== Task inputs

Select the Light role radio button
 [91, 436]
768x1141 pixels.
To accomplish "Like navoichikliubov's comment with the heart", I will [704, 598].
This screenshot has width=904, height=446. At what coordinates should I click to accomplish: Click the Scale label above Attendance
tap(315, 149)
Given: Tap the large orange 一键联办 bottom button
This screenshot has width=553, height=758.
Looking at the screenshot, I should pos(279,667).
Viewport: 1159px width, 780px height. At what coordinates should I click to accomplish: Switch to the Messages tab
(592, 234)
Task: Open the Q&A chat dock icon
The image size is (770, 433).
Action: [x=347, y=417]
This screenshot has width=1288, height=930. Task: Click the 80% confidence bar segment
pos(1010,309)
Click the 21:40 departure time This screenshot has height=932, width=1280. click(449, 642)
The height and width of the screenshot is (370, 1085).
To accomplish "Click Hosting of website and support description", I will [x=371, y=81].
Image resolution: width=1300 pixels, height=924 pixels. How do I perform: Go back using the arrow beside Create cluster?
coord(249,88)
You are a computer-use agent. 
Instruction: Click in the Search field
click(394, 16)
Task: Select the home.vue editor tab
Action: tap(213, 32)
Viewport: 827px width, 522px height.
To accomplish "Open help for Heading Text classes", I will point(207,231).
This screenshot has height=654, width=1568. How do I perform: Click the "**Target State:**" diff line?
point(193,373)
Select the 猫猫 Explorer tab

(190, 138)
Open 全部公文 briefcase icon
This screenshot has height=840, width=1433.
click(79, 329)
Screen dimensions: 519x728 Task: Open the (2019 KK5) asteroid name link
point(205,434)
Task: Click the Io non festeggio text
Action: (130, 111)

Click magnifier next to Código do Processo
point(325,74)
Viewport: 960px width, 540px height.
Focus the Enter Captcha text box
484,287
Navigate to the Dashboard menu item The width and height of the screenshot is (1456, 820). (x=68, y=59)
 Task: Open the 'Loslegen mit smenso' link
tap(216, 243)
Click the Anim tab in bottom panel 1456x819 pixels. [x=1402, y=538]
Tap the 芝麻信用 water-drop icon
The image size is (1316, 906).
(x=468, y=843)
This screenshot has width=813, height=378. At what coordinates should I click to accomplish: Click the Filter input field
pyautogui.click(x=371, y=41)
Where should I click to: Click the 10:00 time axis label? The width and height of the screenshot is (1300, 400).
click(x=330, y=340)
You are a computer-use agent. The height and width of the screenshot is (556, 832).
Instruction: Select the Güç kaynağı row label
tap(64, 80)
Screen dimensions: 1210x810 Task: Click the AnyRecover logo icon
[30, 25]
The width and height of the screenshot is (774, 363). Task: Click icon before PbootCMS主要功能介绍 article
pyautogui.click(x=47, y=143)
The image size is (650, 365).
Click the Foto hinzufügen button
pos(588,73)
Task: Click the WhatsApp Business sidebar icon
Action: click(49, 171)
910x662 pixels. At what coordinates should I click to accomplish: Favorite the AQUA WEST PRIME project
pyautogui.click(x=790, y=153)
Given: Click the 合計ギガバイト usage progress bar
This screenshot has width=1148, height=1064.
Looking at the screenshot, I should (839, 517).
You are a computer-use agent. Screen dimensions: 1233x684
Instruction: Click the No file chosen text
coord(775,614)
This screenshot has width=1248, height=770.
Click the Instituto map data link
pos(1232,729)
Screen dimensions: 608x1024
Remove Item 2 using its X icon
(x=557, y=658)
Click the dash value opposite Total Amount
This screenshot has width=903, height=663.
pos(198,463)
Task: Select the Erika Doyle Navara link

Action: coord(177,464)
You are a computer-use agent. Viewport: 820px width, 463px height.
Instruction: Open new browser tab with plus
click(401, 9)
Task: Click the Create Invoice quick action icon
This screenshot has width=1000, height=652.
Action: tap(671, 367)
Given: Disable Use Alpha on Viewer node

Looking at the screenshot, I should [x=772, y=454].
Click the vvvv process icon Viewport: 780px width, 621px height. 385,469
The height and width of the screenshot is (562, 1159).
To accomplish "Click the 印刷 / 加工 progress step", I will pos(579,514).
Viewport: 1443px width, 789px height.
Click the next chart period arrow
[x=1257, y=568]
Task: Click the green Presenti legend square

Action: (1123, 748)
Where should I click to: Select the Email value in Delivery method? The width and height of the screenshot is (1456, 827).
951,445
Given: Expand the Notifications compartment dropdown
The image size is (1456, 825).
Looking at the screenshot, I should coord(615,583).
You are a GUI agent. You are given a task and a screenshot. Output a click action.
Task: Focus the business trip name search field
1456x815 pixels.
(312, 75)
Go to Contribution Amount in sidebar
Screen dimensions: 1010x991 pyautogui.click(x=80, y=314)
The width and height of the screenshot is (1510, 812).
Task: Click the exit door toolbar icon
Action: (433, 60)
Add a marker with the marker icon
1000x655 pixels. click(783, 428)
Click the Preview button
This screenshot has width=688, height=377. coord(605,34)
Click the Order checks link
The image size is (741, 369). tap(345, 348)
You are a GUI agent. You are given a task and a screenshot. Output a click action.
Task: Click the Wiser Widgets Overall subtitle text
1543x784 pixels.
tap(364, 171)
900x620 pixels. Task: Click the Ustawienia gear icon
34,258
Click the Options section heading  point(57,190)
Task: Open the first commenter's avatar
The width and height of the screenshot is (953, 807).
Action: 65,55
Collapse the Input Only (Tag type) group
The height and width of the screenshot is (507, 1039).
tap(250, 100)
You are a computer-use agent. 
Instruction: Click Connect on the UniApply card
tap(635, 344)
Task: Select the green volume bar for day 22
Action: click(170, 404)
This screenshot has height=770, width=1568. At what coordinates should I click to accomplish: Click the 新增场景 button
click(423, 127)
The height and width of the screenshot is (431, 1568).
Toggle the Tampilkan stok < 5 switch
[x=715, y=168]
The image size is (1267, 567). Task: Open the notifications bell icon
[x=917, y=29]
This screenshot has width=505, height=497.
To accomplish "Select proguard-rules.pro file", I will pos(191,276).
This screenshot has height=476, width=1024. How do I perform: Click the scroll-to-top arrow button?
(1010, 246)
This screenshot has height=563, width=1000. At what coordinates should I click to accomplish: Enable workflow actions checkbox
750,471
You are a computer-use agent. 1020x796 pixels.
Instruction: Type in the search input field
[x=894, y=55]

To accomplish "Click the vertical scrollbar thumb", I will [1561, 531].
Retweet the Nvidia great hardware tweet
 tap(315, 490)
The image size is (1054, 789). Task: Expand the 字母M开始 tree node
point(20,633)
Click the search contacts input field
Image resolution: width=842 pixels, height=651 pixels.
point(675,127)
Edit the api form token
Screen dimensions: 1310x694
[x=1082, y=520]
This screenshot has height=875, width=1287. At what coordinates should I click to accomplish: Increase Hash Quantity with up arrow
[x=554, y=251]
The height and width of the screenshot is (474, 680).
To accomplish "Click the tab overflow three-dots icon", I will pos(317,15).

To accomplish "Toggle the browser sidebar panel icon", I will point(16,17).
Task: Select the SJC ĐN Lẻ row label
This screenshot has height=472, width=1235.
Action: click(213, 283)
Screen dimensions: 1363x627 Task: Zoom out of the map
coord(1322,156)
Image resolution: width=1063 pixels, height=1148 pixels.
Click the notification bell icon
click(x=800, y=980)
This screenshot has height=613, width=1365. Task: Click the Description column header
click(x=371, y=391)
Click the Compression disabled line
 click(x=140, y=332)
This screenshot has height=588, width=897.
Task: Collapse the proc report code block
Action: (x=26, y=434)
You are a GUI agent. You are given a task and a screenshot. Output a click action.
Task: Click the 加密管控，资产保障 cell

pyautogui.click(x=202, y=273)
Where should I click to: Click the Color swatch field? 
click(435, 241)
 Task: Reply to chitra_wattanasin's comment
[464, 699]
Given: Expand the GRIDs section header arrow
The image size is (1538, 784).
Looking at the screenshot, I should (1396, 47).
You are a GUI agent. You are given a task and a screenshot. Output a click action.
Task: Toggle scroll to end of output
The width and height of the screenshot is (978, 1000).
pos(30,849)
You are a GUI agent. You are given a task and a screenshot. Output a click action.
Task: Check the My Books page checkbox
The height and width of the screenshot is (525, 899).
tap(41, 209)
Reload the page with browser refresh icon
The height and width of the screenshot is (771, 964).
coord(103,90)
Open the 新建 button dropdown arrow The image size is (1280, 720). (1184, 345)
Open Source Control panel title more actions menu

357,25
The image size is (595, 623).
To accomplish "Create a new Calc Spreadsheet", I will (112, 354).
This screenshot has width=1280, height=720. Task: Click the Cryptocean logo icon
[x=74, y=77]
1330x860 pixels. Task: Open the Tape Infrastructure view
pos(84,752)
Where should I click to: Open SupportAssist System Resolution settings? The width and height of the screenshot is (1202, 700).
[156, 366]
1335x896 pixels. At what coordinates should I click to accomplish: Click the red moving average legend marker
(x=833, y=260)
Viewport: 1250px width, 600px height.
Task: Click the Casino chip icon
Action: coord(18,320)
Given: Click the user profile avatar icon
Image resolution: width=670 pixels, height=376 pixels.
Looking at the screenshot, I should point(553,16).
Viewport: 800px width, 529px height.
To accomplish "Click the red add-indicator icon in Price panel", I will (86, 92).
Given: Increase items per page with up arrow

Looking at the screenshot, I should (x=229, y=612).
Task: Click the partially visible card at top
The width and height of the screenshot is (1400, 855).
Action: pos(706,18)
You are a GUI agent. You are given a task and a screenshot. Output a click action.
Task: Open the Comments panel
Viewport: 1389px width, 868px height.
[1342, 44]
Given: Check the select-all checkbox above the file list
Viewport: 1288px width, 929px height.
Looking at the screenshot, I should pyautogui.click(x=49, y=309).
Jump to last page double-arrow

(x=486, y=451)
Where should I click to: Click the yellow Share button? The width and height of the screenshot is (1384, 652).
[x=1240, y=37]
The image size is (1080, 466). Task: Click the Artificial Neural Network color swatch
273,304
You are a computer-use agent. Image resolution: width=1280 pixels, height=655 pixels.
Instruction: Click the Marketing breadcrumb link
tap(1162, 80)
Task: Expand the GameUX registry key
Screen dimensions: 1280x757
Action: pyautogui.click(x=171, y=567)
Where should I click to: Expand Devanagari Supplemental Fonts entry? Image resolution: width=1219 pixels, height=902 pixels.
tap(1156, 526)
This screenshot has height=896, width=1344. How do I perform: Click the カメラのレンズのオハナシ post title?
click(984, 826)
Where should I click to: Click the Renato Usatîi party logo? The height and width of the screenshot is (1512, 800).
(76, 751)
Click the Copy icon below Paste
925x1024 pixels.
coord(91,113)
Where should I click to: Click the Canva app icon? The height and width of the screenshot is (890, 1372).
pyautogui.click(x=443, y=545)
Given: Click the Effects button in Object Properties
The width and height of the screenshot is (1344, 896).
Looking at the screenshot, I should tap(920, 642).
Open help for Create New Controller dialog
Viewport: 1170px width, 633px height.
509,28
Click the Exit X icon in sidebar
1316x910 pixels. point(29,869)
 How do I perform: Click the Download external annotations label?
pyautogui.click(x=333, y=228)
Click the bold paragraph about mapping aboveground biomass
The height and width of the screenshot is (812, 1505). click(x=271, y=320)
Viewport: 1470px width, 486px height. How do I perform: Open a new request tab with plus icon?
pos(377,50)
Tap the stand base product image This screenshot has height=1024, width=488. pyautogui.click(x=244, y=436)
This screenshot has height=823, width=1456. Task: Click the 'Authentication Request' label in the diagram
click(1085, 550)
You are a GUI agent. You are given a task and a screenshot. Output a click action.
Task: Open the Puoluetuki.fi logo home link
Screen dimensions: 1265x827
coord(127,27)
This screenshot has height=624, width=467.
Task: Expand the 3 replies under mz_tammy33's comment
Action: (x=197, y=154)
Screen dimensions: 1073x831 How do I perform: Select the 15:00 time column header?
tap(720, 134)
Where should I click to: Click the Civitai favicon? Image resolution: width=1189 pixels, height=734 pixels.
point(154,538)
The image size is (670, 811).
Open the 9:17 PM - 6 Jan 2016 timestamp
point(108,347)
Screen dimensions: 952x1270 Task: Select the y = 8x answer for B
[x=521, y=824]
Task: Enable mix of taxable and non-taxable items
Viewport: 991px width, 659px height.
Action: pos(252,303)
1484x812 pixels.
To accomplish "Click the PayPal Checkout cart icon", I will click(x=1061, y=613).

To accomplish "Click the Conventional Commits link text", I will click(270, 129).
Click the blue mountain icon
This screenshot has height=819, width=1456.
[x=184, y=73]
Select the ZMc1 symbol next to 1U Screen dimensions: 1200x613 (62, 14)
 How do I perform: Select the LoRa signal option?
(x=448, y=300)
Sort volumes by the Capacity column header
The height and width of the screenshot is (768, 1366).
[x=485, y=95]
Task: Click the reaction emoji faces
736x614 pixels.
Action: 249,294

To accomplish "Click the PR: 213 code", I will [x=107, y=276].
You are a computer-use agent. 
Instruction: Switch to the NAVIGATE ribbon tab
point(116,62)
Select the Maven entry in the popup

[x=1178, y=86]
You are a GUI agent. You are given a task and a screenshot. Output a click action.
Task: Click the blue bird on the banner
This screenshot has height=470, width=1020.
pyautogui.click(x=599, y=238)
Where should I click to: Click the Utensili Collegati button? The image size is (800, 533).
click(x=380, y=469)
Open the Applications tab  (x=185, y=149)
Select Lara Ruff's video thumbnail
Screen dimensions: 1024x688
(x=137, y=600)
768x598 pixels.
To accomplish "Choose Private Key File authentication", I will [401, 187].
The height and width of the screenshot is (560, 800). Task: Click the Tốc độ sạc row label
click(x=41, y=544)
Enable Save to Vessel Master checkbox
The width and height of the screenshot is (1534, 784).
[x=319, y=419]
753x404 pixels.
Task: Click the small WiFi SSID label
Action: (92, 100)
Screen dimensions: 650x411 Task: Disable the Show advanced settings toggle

====

__Problem to work on__. Find every line in the records that has the word "section". Copy those lines.

__Final answer__.
Click the Options section heading  point(57,190)
Given: Expand the GRIDs section header arrow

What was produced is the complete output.